On September 14, 1977, the plaintiff filed an administrative claim with the FAA which rejected it because the accident had occurred more than two years prior to the filing of the claim, see 28 U.S.C. § 2401(b), and because the claim form failed to specify a sum certain as required by Department of Justice regulations, 28 C.F.R. § 14.2 (1978). 2 The plaintiff amended the claim form to state a sum certain and resubmitted it to the FAA. On October 17, 1977, the FAA again returned the form, explaining as it had earlier, that the claim was untimely.

On January 4, 1978, the plaintiff filed his present complaint in federal district court, generally alleging that before November 1, 1975, he neither knew, nor in the exercise of reasonable diligence could have known, of the remote power switch or the control of the United States or its agents over it.

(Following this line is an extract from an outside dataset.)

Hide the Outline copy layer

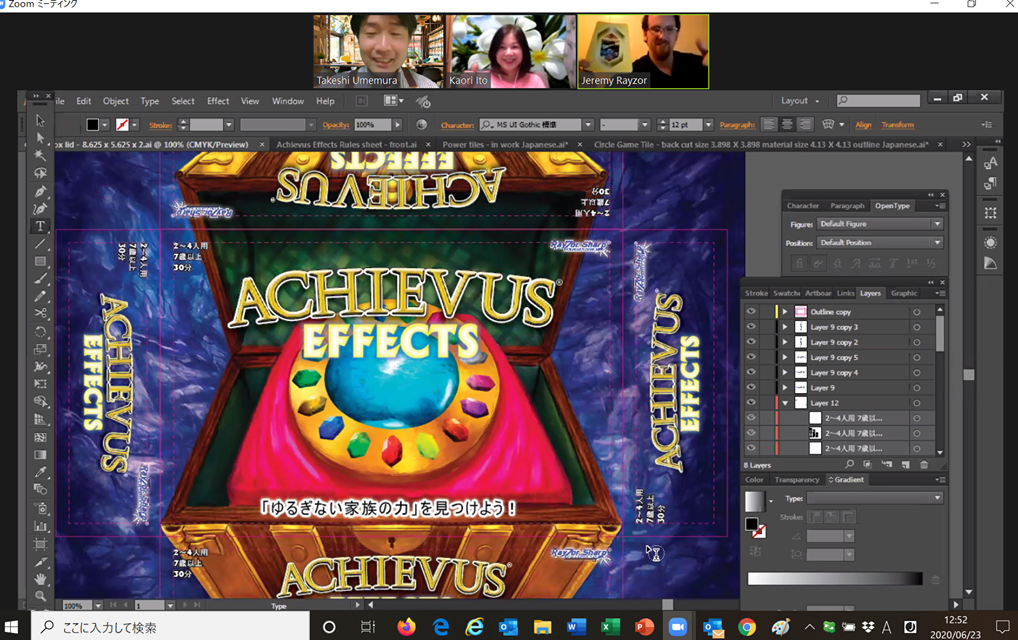[x=752, y=312]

On June 21,1978, the district court granted the defendant’s motion to dismiss on the ground that the claim accrued on the date of the injury, which was more than two years before the filing of a claim with the FAA. The only issue raised in this appeal is whether the two-year statute of limitation for presenting tort claims to federal agencies prevents the plaintiff from prosecuting this action. We hold that it does and affirm the judgment of the district court.

The applicable statute of limitation, 28 U.S.C. § 2401(b) provides:

A tort claim against the United States shall be forever barred unless it is presented in writing to the appropriate Federal agency within two years after such claim accrues .

We note initially a matter which seems to have been assumed by the parties and which we think is implicit in the prior decisions of this court. 3 Although the liability of the government under the Federal Tort Claims Act is determined “in accordance with the law of the place where the act or omission occurred,” 28 U.S.C. *826 § 1346(b), when a “claim accrues” is determined by federal law. Kossick v. United States, 330 F.2d 933 (2d Cir.), cert. denied, 379 U.S. 837, 85 S.Ct. 73, 13 L.Ed.2d 44 (1964); Tyminski v. United States, 481 F.2d 257, 262-63 (3d Cir. 1973); Portis v. United States, 483 F.2d 670, 672 n. 4 (4th Cir. 1973); Quinton v. United States, 304 F.2d 234 (5th Cir. 1962); Jordan v. United States, 503 F.2d 620, 622 (6th Cir. 1974); Reilly v. United States, 513 F.2d 147, 148 (8th Cir. 1975); Hungerford v. United States, 307 F.2d 99, 100-01 (9th Cir. 1962), noted in 63 Colum.L.Rev. 536 (1963); Exnicious v. United States, 563 F.2d 418, 420 n. 6 (10th Cir. 1977). 4

We can do little more than restate the reasons for a federal rule given in Quinton v. United States, 304 F.2d 234 (5th Cir. 1962). Congress, by enacting a two-year statute of limitation for tort claims against the government, clearly manifested its intention to have a uniform rule defining when such claims become stale, and “[t]he simple fact is that [the] law respecting the accrual of a particular claim cannot be divorced from the . . . law fixing the period after accrual within which the plaintiff can bring suit on an accrued claim.” Id. at 238. Application of the laws of the various states to determine when claims accrue would thus “permit the states to do indirectly what Congress clearly forbids them to do directly by increasing or decreasing their statutes of limitations on particular claims,” id. at 236, and would leave the government subject to diverse local rules on accrual. 5 This would undercut the policy of repose for the United States — the very purpose of the two-year limitation. See Cooper v. United States, 442 F.2d 908, 912 (7th Cir. 1971).

That the question of when a claim accrues is governed by federal law does not, of course, end our inquiry since we must still determine what is the appropriate rule. 6 The Restatement of Torts provides the following general rule for when a cause of action accrues. Restatement (Second) of Torts § 899, comment c (1977). Ordinarily, a statute of limitation does not begin to run until the tort is complete, i. e., when there has been “an invasion of a legally protected interest of the plaintiff.” In a negligence *827 action where damage is the last essential element of the tort, the “cause of action for negligently harming a person or thing is complete when the harm occurs.” Accord, Developments in the Law — Statutes of Limitations, 63 Harv.L.Rev.